The plots show that Europeans, West Asians and South Central Asians form clines that stretch out towards the Bronze Age steppe. This suggests that there were migrations from the steppe into these regions, although we really need ancient DNA from Asia to figure out who was moving there and when.

Krefter said...

@Davidski,

"Smarter than the average bear"?! That doesn't make sense. Did you just give up thinking of a title name?

Davidski said...

Holy shit, you've never heard of Yogi Bear? I must be getting old.

https://en.wikipedia.org/wiki/Yogi_Bear#Catchphrases

Matt said...

Thanks. It is a nice complement, the EHG element (and SHG) variables really seems to help in boosting the position of the ancient LNBA Yamnaya influenced "north", compared to the WHG vs MA1 PCA / graphs, because of the strong affinities to EHG these populations have which others, particularly in the south of West Eurasia, lack.

Considering these HG ancestries all together does seem to bring it into a slightly closer alignment with the IBS PCA than just MA1 and WHG alone (although nothing's ever perfect - the Spanish samples and ancient samples have a much wider distribution on that PCA than the IBS PCA, for'ex, while Bell Beaker is still quite interestingly EHG shifted compared to recent Europeans, Sintashta takes its place very nicely in a modern Volga-Ural position etc).

The Spain_MN still retains its quite separate position from the other MN populations considered here, and Spain_EN is also well separated still from LBK_EN. Subjectively, continues when only SHG vs MA1 or SHG vs EHG is the case, but breaks down when EHG vs MA1 is considered, as do a lot of the positions - http://i.imgur.com/2oLeogI.png

Unknown said...

So does this mean that Kennewick Man would plot somewhere around the Iranians, since on the Eurogenes ANE K7 calculator he scored 16% WHG-UHG and 29% ANE?

Davidski said...

No he wouldn't. I have no idea where he'd plot, but he'd probably be an outlier.

Btw, for low coverage and old samples like Kennewick man the ANE K7 only really predicts the level of ANE accurately, more or less. You can ignore the other components.

Unknown said...

Okay then, but how would you explain him scoring 7.20% on the Atlantic component and 2.77% on the North Sea component in Eurogenes 15?

Davidski said...

Well, keep in mind that the Kennewick Man's genome is low coverage. And then there's also the calculator effect.

Moreover, I've noticed that the samples coming out of the Copenhagen Uni aDNA lab must be run on transversion SNPs only when using ADMIXTURE and similar algorithms.

You'll note that I mention this a lot whenever I run analyses with them here. In fact, the D-stats above are based on transversion sites only.

Just ignore the calculator results. They're almost always garbage for ancient samples.

Unknown said...

MATERIAL PROVIDED:
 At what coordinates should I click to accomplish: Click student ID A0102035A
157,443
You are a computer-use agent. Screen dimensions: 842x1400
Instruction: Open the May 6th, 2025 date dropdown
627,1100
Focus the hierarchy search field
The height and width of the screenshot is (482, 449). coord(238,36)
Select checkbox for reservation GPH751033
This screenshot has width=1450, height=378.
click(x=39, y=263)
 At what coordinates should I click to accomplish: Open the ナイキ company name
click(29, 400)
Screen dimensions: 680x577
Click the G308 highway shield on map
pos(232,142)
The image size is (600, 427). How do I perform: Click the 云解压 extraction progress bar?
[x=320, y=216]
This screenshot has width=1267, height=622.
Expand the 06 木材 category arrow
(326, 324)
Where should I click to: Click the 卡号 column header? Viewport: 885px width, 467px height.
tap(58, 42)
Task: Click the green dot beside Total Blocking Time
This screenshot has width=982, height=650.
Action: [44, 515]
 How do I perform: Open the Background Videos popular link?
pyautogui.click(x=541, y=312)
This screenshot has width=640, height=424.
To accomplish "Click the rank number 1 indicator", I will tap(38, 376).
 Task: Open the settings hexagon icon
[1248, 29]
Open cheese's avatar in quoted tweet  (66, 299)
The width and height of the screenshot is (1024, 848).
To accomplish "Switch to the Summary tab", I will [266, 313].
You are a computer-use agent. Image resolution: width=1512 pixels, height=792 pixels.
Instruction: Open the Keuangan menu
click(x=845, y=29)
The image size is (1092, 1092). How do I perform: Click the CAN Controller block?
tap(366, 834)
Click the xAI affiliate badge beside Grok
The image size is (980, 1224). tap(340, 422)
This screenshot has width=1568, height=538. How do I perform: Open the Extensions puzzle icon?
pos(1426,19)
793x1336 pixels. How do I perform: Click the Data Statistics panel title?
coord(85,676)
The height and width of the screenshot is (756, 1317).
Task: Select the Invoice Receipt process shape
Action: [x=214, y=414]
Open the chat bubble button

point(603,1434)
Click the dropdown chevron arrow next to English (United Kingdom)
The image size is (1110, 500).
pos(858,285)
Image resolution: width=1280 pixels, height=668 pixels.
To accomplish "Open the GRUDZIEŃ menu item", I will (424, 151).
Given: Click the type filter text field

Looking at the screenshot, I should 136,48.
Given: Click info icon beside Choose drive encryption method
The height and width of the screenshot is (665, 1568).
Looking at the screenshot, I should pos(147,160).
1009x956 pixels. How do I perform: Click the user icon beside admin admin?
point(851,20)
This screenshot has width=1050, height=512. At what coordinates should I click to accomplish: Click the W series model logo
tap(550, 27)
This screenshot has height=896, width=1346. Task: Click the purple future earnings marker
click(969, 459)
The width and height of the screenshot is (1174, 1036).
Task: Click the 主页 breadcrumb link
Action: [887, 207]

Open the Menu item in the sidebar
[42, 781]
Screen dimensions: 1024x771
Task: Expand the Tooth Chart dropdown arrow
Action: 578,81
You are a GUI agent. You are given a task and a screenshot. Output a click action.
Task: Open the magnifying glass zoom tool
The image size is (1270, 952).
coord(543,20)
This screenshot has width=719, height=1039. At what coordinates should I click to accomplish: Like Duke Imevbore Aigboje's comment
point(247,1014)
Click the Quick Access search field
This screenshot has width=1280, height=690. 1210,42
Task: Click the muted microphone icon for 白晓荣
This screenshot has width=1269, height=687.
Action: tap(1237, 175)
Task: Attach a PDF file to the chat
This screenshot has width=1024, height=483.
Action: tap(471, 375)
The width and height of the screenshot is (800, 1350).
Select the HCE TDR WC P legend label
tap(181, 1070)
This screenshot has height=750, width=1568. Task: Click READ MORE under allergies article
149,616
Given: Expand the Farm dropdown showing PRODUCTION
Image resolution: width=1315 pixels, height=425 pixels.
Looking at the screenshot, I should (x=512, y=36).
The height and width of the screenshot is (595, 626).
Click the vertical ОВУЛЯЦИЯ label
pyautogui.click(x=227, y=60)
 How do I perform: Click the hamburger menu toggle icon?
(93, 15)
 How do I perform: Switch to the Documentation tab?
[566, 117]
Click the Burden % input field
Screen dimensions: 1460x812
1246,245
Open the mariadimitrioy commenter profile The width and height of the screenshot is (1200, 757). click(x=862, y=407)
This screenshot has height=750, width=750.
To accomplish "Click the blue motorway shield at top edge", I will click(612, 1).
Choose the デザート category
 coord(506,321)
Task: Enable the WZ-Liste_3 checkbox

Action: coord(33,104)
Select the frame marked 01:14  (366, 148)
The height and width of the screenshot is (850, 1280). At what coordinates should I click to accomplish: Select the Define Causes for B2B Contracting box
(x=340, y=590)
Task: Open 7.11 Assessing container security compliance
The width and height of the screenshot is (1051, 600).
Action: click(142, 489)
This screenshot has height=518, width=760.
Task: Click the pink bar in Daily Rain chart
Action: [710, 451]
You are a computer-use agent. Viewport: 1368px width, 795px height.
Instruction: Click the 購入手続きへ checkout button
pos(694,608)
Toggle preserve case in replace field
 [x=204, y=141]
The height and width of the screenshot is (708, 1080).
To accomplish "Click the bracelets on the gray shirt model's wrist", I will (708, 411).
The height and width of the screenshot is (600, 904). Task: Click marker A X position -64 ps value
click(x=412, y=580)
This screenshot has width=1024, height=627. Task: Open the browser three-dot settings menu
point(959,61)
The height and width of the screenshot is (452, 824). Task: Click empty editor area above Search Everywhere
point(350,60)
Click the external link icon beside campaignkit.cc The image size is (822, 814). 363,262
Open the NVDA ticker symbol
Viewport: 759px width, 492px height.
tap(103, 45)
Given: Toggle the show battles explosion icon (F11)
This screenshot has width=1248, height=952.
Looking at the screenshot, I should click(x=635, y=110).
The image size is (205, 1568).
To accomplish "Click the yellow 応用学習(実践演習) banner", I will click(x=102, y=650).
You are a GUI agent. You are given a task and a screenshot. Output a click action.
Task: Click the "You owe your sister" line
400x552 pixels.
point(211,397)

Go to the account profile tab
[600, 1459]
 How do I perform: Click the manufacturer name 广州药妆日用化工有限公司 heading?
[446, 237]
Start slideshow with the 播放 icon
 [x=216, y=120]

ASSIGNED TASK:
Copy out word for word the stretch of the steppe ancestry thread from "Matt said..." through "West Eurasia, lack.".

RESPONSE BOX:
Matt said...

Thanks. It is a nice complement, the EHG element (and SHG) variables really seems to help in boosting the position of the ancient LNBA Yamnaya influenced "north", compared to the WHG vs MA1 PCA / graphs, because of the strong affinities to EHG these populations have which others, particularly in the south of West Eurasia, lack.